» YOUR INSTRUCTIONS
Below are records; transcribe each one exactly.
== EXCERPTED DATA ==
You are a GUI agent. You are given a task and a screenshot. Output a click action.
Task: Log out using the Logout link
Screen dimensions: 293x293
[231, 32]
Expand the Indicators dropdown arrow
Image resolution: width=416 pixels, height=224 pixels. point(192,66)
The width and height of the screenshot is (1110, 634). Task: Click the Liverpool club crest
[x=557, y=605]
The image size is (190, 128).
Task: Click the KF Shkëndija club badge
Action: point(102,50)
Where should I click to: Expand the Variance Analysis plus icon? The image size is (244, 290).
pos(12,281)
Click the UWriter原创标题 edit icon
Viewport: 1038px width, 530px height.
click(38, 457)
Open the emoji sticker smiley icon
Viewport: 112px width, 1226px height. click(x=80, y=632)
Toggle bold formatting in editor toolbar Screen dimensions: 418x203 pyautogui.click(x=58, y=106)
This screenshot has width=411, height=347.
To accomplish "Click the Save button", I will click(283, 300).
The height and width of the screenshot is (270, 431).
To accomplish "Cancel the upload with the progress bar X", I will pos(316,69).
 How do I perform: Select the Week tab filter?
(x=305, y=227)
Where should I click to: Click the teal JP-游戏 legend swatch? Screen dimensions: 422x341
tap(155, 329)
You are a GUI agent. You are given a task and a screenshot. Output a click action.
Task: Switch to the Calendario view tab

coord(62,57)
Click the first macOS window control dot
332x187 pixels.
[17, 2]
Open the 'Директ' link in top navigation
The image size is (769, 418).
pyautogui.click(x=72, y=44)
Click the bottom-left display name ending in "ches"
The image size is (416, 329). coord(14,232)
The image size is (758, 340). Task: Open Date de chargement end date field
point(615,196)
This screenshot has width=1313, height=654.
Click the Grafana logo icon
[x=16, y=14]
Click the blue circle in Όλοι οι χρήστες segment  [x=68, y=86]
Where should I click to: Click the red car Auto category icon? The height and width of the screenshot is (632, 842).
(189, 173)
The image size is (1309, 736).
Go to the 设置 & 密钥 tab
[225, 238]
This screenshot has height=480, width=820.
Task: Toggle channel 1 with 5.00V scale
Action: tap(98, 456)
===
» RESPONSE AREA
You are a GUI agent. You are given a task and a screenshot. Output a click action.
Task: Log out using the Logout link
Screen dimensions: 293x293
[231, 32]
Expand the Indicators dropdown arrow
Image resolution: width=416 pixels, height=224 pixels. point(192,66)
The width and height of the screenshot is (1110, 634). Task: Click the Liverpool club crest
[x=557, y=605]
The image size is (190, 128).
Task: Click the KF Shkëndija club badge
Action: point(102,50)
Where should I click to: Expand the Variance Analysis plus icon? The image size is (244, 290).
pos(12,281)
Click the UWriter原创标题 edit icon
Viewport: 1038px width, 530px height.
click(38, 457)
Open the emoji sticker smiley icon
Viewport: 112px width, 1226px height. click(x=80, y=632)
Toggle bold formatting in editor toolbar Screen dimensions: 418x203 pyautogui.click(x=58, y=106)
This screenshot has width=411, height=347.
To accomplish "Click the Save button", I will click(283, 300).
The height and width of the screenshot is (270, 431).
To accomplish "Cancel the upload with the progress bar X", I will pos(316,69).
 How do I perform: Select the Week tab filter?
(x=305, y=227)
Where should I click to: Click the teal JP-游戏 legend swatch? Screen dimensions: 422x341
tap(155, 329)
You are a GUI agent. You are given a task and a screenshot. Output a click action.
Task: Switch to the Calendario view tab

coord(62,57)
Click the first macOS window control dot
332x187 pixels.
[17, 2]
Open the 'Директ' link in top navigation
The image size is (769, 418).
pyautogui.click(x=72, y=44)
Click the bottom-left display name ending in "ches"
The image size is (416, 329). coord(14,232)
The image size is (758, 340). Task: Open Date de chargement end date field
point(615,196)
This screenshot has width=1313, height=654.
Click the Grafana logo icon
[x=16, y=14]
Click the blue circle in Όλοι οι χρήστες segment  [x=68, y=86]
Where should I click to: Click the red car Auto category icon? The height and width of the screenshot is (632, 842).
(189, 173)
The image size is (1309, 736).
Go to the 设置 & 密钥 tab
[225, 238]
This screenshot has height=480, width=820.
Task: Toggle channel 1 with 5.00V scale
Action: tap(98, 456)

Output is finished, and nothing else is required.